Along with Eldon, several others feature on the album. Björk’s daughter, Ísadóra Bjarkardóttir Barney, complements on “Her Mother’s House,” which, in a way, is a continuation of Björk’s matriarchal tree. Out of all the features, serpentwithfeet pairs the nicest with Björk on the track “Fungal City.” Emilie Nicholas, however, was probably the weakest. While perfectly fine, her vocals, through pure style alone, dragged Björk down from the wonderful heights of avant-pop to the hackneyed dregs of just pop.

“Ovule” is my favorite track from the album, and the one track I keep returning to. As explained on the Fossora website, the track is curiously structured in a way so that each section of the song explores the different stages of a relationship. With the triumphant horns on this song, I can’t help but to be put in a good mood.

“Atopos,” however, is my least favorite track from the album. The woodwinds are so discordant that it’s aggravating, and the refrain is so goofy, it calls to mind 100 gecs’ “I Need Help Immediately.” Some of the lesser tracks on this album are just that, but this is the only track that actually inflicts pain. Around 3:18, the percussion kicks into high gear, becoming so punchy that it feels like Björk is busting out of your speakers to come and jump you.

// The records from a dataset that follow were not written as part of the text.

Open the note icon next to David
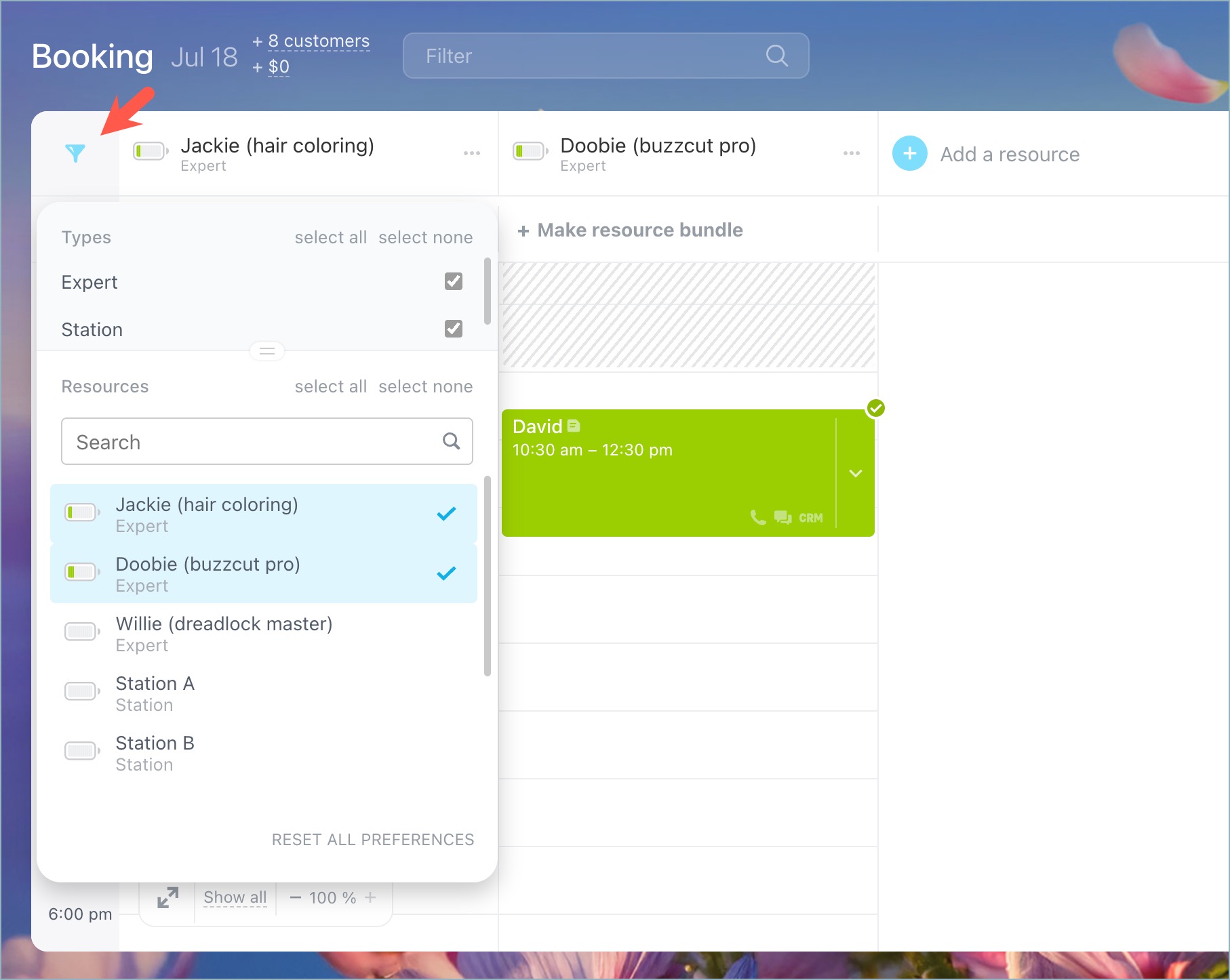This screenshot has height=980, width=1230. point(574,426)
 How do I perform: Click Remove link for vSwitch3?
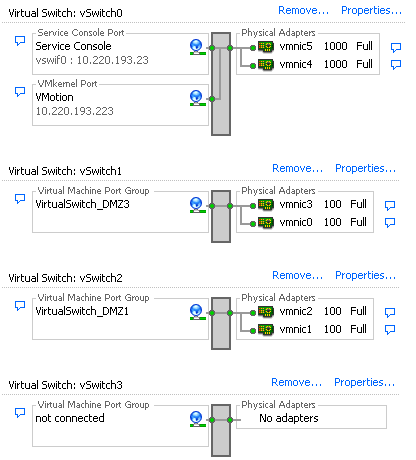click(x=296, y=382)
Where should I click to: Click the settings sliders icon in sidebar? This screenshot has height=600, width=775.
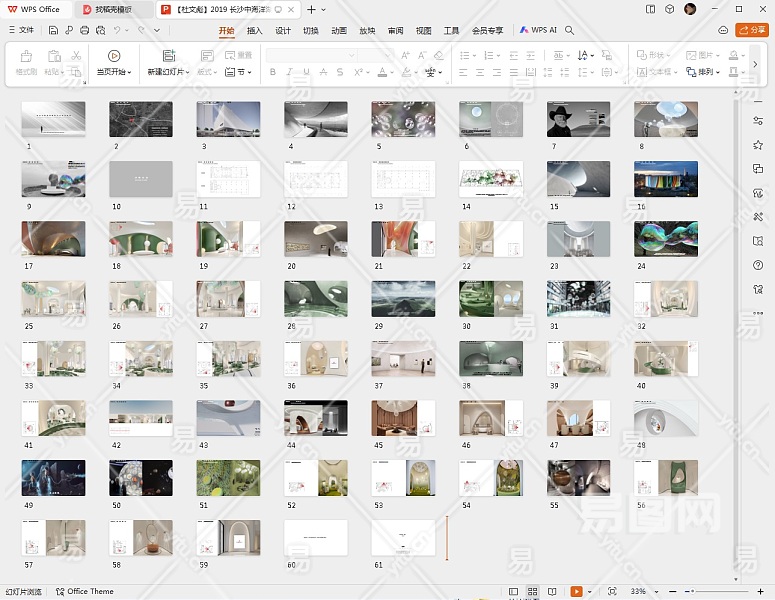(x=758, y=120)
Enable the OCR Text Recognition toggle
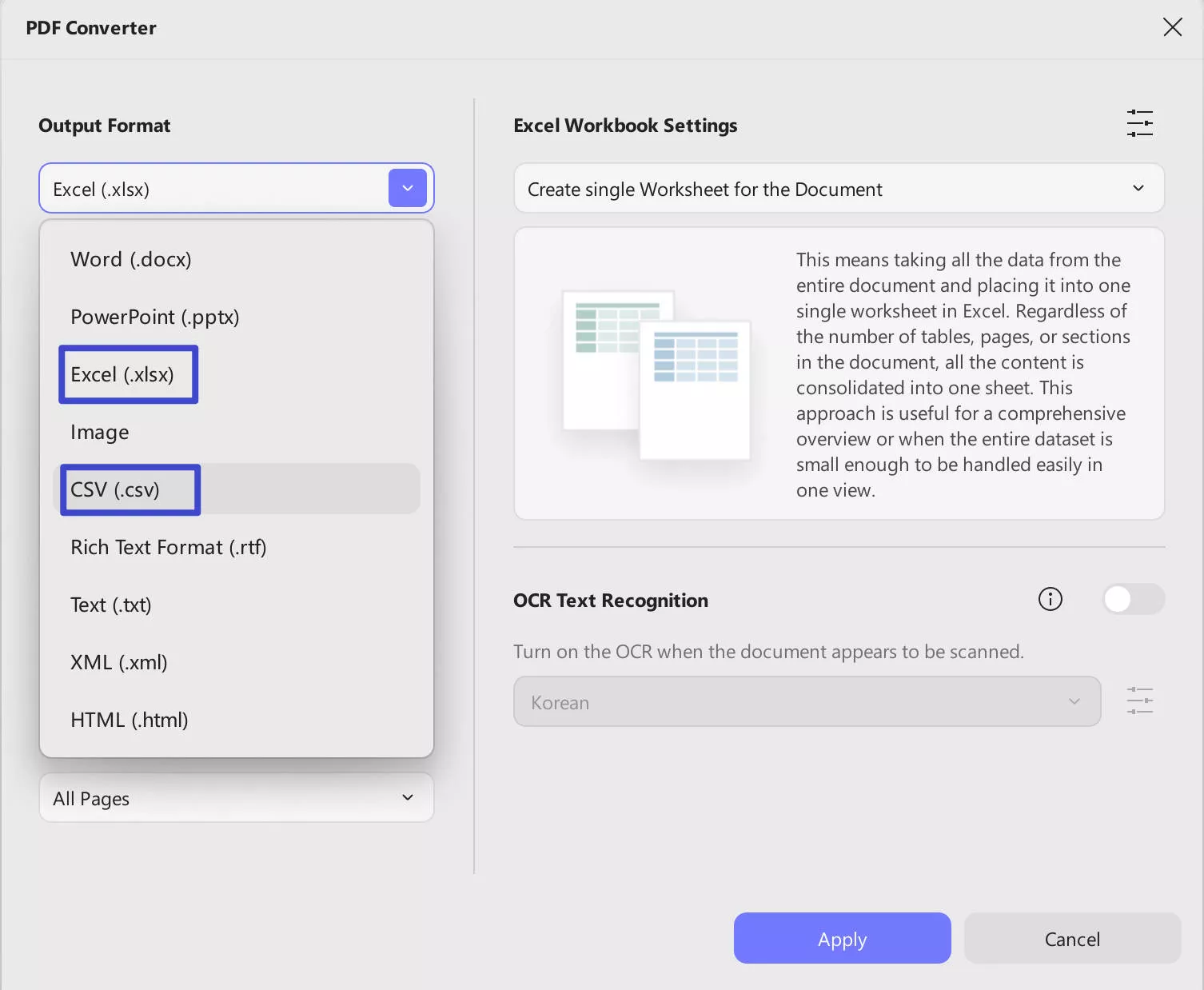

While Fossora borders on the better side of mediocre, a new Björk release is always welcomed. Knowing Björk, I can trust that this work came from a place of artistic integrity and sincerity. I would much rather see artists today follow in the footsteps of the progenitor pop empress than anything else. I’m looking forward to Björk’s next endeavor, and in the meantime, I think I’ll stick with Homogenic (1997).